Таким образом, с точки зрения феноменологии, реальность и есть явление, «за» которым ничего не скрывается и вообще ничего нет. Эту позицию Сартр именует «монизмом феноменов», позволяющим преодолеть целую серию «дуализмов» и покончить с бесплодной борьбой абстрактных противоположностей, которая наполнила собой всю историю философии. Это прежде всего касается противоположности внешнего и внутреннего, ибо явление само себя раскрывает до конца и в нем не остается ничего потаенного. Приходит конец и дуализму бытия и видимости, или, как говорил в свое время Ницше, иллюзии «мира за сценой». Явление получает статус реальности и перестает быть «покрывалом обмана», скрывающим истинную природу бытия. Вместе с тем ликвидируется и противоположность возможности и действительности, так как все, что является, становится действительным, наличным, хотя бы в фантазии.
В свете феноменологической перспективы теряет смысл и противопоставление явления сущности. «Явление обнаруживает сущность, оно есть эта сущность. Сущность сущего… есть принцип серии (явлений, — М. К.). Но сущность как принцип серии есть определенное сцепление явлений, т. е. она сама — явление. Это объясняет, как возможна интуиция сущности»[13]. Различие между непосредственным явлением (чувственным образом вещи) и ее сущностью оказывается всецело относительным, т. е. проходит внутри самой сферы явлений, ибо сущность тоже должна быть зафиксирована в ее непосредственной данности сознанию, и, следовательно, она тоже представляет собой явление, но только более глубокого порядка. Отсюда и требование Гуссерля: описывать, а не конструировать, описывать все, что дано сознанию, что проступает в нем, и притом именно так, как оно непосредственно проявляется, ничего не примысливая из головы. Эту установку Гуссерль называл «принципом всех принципов». Никаких абстрактно-теоретических построений, ничего «потустороннего», лежащего за пределами сознания и обладающего самостоятельным бытием.
Отождествление реальности с различными видами непосредственной данности сознанию придает феноменологии неприкрыто идеалистический характер, несмотря на довольно сложные манипуляции Гуссерля с понятием «интенциональности» — направленности сознания на объект, находящийся вне его.

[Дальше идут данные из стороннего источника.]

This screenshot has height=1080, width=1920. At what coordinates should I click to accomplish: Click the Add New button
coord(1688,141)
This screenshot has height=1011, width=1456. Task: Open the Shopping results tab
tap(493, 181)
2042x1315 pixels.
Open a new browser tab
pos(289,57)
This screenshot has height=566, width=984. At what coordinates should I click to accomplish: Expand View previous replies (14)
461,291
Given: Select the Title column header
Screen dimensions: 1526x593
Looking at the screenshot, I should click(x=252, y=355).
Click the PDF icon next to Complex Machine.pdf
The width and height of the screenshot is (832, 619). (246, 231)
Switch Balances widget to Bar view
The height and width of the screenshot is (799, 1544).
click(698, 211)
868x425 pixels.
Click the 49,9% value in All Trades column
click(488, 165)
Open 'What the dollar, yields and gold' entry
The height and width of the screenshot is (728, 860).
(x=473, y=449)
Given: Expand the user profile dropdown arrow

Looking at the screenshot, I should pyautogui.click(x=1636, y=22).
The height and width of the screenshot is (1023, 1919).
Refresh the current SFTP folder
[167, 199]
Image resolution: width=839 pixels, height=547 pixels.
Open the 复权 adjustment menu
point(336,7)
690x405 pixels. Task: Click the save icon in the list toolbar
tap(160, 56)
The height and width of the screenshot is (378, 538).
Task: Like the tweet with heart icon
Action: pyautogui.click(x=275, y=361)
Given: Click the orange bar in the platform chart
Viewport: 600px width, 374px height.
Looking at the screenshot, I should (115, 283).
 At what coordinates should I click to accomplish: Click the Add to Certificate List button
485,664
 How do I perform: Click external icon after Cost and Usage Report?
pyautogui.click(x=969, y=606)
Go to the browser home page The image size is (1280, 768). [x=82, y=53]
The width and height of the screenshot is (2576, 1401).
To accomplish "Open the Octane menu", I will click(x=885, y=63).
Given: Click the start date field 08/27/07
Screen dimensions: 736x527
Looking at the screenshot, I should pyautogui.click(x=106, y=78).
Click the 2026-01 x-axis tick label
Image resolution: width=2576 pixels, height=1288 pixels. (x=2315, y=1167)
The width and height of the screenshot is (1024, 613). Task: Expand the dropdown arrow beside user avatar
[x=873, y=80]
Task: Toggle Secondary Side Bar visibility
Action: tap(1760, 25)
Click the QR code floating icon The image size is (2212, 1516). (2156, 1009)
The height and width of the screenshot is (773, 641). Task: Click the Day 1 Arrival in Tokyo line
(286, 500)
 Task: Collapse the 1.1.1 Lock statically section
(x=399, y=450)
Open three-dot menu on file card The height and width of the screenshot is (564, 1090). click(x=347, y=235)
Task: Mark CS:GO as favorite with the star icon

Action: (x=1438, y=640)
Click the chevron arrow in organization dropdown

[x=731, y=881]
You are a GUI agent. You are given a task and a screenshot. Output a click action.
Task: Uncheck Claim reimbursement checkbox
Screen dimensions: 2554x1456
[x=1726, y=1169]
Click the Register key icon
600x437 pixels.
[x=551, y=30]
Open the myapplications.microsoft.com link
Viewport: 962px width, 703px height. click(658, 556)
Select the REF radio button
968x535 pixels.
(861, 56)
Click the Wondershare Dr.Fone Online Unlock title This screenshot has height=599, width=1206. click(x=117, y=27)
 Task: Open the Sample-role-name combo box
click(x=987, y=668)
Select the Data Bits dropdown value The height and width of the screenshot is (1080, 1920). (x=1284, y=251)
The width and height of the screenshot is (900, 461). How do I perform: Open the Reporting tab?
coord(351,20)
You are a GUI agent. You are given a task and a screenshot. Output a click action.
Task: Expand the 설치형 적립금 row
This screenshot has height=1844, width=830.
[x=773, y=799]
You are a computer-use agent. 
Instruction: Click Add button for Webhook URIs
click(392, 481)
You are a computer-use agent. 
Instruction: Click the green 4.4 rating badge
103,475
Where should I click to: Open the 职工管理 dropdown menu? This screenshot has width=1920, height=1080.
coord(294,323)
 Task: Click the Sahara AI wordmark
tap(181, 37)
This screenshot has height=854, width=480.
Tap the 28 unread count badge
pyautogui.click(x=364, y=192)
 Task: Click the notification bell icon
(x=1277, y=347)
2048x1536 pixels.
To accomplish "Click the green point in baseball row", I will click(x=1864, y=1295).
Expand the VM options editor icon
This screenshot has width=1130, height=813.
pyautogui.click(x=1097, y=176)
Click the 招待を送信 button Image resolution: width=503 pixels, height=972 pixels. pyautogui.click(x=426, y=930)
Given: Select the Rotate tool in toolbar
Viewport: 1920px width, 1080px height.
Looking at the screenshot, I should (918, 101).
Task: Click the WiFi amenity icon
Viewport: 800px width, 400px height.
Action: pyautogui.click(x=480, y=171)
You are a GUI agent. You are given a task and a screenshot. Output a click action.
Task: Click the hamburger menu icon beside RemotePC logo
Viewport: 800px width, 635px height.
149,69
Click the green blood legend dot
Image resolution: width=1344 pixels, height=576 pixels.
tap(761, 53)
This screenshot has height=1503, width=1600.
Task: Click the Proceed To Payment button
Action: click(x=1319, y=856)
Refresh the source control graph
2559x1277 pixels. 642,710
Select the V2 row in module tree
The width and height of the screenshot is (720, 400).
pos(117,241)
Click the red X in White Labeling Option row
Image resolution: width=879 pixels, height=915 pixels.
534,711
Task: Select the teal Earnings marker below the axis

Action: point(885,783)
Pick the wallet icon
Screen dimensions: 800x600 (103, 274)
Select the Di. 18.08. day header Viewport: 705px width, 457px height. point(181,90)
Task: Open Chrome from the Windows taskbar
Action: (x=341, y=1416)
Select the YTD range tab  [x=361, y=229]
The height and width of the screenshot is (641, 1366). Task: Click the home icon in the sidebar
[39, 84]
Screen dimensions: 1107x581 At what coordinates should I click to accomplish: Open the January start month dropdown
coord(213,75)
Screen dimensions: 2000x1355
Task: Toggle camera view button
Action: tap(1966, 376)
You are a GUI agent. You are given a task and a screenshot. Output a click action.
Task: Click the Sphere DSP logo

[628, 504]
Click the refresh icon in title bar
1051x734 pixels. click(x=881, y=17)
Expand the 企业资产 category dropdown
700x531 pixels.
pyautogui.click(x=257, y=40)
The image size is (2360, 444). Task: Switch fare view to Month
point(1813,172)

Всякий акт сознания указывает на нечто, что в нем имеется в виду: восприятие дерева, воспоминание о пережитом, представление о будущем. Казалось бы, здесь найден выход из тупика идеалистической догматики: сознание оказывается накрепко связанным с реальностью, на которую оно всегда направлено. Но сам Гуссерль воспользовался тезисом об интенциональности сознания для более изощренного, рафинированного выражения идеалистической позиции. Оказывается, объекты, в конечном счете, обладают лишь иллюзией внешнего бытия, ибо «внешнее» существует только, в свою очередь, для внешнего, поверхностного слоя «эмпирического сознания», который опознается в актах самонаблюдения, когда сознание «следит» за собственными действиями, обращается на самое себя и делает уже себя, а не внешний мир своим предметом. Декартовское «я мыслю», выражения типа «жив!» (когда человек, например, приходит в себя после сильного потрясения), «я пережил свои желанья, я разлюбил свои мечты» как раз и обозначают состояние, которое на философском языке называется рефлексией самосознания. Вот по отношению к такой рефлексии мы имеем право говорить о внешних предметах.